WORK TASK: Take the line that contains "900x580 pixels. How" as the first line and the last line of the material below as the final one; reproduce exactly the lines between, inclusive.

BEGIN GIVEN DATA

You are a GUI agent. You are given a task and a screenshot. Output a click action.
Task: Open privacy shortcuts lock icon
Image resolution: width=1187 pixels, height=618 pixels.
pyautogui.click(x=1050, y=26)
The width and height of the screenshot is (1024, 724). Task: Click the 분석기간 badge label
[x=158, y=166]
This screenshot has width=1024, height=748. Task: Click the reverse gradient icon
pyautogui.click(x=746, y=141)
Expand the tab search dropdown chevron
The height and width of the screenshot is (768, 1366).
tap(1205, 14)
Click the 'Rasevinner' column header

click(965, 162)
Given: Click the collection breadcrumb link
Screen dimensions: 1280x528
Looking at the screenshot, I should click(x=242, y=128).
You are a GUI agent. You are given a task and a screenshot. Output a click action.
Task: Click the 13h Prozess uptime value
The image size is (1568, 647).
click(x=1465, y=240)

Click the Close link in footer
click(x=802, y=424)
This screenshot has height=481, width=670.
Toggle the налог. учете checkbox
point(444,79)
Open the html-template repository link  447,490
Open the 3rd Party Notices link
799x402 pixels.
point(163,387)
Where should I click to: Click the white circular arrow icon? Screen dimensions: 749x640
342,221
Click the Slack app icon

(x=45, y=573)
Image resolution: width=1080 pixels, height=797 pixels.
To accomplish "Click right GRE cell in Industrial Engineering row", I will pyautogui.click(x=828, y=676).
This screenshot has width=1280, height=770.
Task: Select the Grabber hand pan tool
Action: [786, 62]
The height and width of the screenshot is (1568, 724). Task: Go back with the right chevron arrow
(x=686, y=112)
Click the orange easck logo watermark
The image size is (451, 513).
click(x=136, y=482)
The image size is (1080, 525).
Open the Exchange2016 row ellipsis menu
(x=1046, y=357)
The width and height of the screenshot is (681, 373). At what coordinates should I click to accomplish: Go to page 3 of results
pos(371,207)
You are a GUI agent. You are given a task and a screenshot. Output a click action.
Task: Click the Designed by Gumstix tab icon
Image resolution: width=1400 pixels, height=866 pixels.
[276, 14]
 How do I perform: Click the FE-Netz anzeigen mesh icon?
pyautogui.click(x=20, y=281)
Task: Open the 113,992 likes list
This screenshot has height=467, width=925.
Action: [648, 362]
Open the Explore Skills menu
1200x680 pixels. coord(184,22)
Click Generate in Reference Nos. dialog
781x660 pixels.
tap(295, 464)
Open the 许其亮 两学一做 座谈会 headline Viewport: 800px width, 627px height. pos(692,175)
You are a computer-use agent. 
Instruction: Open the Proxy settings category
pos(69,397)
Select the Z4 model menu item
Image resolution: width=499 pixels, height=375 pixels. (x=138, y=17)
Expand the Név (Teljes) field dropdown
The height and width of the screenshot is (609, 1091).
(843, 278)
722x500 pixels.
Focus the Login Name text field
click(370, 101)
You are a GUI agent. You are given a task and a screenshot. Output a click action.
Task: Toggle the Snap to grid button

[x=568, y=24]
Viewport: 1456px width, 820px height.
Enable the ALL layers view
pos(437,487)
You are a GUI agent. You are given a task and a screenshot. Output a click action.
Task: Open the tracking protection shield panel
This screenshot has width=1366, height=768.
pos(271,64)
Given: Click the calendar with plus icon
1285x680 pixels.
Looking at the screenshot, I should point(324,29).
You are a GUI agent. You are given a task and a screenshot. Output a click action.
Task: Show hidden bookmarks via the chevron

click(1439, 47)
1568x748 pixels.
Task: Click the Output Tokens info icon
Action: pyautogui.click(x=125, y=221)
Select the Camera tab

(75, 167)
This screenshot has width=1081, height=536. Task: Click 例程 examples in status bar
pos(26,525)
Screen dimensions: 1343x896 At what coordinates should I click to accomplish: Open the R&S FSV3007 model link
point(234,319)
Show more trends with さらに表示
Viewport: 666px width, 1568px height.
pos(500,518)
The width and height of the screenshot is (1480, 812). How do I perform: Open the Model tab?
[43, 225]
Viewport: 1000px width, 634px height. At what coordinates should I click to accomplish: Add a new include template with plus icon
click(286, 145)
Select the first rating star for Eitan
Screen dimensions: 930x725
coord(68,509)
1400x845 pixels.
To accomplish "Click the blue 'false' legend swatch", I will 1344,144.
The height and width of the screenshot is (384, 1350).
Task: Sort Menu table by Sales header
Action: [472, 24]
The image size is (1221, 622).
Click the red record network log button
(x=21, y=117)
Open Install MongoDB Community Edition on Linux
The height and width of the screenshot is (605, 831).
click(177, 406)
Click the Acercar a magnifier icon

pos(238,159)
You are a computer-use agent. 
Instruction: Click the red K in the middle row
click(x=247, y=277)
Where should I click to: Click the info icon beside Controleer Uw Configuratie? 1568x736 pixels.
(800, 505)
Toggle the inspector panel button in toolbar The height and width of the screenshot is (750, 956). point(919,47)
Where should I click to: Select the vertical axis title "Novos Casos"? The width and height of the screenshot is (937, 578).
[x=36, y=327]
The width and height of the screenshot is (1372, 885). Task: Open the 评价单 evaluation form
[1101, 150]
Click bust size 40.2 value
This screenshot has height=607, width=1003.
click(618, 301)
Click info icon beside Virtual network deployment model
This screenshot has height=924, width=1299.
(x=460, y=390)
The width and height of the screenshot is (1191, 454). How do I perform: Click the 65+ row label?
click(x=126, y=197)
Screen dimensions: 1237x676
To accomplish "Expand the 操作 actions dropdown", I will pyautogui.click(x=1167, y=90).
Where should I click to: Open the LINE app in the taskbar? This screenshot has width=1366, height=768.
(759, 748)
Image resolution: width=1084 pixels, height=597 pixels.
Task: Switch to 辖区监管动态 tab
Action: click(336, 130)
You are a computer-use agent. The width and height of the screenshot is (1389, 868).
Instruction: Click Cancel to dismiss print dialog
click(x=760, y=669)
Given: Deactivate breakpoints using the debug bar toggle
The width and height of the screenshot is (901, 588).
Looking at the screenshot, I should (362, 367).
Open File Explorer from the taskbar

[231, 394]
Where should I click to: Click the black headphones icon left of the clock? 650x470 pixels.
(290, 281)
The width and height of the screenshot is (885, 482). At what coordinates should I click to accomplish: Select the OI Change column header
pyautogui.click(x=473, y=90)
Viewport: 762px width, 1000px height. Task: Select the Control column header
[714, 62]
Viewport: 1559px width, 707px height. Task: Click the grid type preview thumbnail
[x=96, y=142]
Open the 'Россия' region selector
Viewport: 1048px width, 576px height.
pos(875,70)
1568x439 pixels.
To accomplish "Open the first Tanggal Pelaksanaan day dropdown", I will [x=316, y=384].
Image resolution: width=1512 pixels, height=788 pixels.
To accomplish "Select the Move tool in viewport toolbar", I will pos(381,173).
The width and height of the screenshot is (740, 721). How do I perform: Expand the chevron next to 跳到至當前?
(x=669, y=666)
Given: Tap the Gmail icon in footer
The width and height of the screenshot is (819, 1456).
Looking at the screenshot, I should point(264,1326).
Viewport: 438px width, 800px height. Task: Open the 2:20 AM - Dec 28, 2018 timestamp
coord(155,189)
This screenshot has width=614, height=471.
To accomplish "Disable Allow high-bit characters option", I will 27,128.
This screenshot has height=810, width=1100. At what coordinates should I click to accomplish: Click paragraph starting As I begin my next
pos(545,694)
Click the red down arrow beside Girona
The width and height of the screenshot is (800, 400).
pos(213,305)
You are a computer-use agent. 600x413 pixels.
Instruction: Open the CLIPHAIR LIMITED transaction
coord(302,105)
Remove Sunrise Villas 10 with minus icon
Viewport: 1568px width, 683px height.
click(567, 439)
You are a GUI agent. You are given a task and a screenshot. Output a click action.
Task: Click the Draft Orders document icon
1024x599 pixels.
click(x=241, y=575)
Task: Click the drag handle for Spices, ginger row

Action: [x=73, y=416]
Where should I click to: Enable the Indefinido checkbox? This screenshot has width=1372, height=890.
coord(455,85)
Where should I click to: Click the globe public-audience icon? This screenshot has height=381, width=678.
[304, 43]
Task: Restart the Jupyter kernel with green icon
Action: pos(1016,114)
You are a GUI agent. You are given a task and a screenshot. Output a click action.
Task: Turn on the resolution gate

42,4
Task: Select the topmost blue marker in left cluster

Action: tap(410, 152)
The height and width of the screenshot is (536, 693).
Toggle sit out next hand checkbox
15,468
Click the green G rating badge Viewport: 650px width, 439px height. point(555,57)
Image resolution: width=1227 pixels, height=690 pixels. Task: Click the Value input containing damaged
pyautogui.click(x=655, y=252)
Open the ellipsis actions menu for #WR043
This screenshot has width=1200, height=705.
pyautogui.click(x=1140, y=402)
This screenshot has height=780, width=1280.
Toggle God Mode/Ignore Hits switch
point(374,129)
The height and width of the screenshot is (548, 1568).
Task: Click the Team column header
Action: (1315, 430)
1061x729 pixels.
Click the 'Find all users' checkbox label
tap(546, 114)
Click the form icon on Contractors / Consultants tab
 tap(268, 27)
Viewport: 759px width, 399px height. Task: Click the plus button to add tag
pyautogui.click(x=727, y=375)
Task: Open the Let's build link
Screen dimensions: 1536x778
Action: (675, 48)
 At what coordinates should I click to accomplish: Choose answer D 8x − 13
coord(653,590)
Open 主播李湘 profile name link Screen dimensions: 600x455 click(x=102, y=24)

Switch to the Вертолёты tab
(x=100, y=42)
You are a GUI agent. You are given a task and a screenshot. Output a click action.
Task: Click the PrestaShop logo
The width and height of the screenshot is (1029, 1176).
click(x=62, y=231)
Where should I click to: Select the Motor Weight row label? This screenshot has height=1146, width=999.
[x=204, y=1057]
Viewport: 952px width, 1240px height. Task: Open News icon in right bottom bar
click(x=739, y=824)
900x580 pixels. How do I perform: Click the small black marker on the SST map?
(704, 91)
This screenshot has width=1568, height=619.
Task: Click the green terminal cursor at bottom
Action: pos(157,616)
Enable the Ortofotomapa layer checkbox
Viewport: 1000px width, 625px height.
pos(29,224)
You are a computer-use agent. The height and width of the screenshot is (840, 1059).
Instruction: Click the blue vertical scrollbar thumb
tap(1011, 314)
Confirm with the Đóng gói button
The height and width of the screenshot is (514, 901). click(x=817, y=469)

END GIVEN DATA

OUTPUT BELOW:
900x580 pixels. How do I perform: Click the small black marker on the SST map?
(704, 91)
This screenshot has width=1568, height=619.
Task: Click the green terminal cursor at bottom
Action: pos(157,616)
Enable the Ortofotomapa layer checkbox
Viewport: 1000px width, 625px height.
pos(29,224)
You are a computer-use agent. The height and width of the screenshot is (840, 1059).
Instruction: Click the blue vertical scrollbar thumb
tap(1011, 314)
Confirm with the Đóng gói button
The height and width of the screenshot is (514, 901). click(x=817, y=469)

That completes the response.